The Bardolino vineyards cover just under 2,600 hectares. Red Bardolinos range from simple everyday wines to fuller bodied, remarkably complex wines, with a gentle spiciness, often including notes of cinnamon, cloves and black pepper. Core fruit characteristics include both red and dark cherries, strawberries, raspberries and redcurrants. They are perhaps best drunk similar temperature to Crus Beaujolais - 14° -16°C. The Chiarettos are pale, dry rosés, crisp, saline and with modest alcohol, usually in the region of 12% abv.
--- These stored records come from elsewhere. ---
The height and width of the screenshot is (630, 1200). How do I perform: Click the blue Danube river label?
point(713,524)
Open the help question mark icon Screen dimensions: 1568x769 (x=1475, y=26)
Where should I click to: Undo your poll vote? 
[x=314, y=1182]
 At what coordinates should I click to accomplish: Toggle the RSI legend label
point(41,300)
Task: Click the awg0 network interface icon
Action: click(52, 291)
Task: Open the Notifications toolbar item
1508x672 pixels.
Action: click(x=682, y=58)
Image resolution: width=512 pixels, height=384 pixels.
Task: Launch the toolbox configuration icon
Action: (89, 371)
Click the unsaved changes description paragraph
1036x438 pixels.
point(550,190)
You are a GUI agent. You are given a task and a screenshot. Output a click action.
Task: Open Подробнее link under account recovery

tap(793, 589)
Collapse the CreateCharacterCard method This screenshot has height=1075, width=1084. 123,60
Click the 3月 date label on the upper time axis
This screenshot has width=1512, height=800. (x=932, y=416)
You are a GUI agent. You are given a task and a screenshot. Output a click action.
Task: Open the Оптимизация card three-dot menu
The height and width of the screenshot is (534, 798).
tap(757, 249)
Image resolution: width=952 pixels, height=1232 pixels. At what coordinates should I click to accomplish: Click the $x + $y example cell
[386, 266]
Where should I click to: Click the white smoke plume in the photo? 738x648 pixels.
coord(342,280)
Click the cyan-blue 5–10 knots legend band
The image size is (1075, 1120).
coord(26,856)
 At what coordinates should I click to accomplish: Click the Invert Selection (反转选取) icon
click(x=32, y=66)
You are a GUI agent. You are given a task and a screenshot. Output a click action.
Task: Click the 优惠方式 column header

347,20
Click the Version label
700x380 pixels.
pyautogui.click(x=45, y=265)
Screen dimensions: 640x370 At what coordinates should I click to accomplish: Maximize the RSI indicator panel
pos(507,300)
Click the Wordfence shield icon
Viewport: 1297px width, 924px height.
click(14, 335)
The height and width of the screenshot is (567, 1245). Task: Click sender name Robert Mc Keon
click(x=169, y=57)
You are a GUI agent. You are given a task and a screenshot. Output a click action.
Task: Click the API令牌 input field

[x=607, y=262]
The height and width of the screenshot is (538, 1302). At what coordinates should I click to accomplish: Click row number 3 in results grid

Many of the producers also make other Veronese wines, and some also Lugana, usually a dry white from the south of the lake, the vineyards lying mostly in Lombardia.
As elsewhere in North Eastern Italy, there has been a considerably move away from Pergola training, onto vertical trellis, with guyot training being the most popular. For Chiaretto, this is essential, as grapes grown on the pergola system would be high in green tannins. Using the pergola system planting density is approximately 3,000 vine per hectare, whilst for guyot it is 5,000. With similar yields per hectare, the yield per vine is reduced.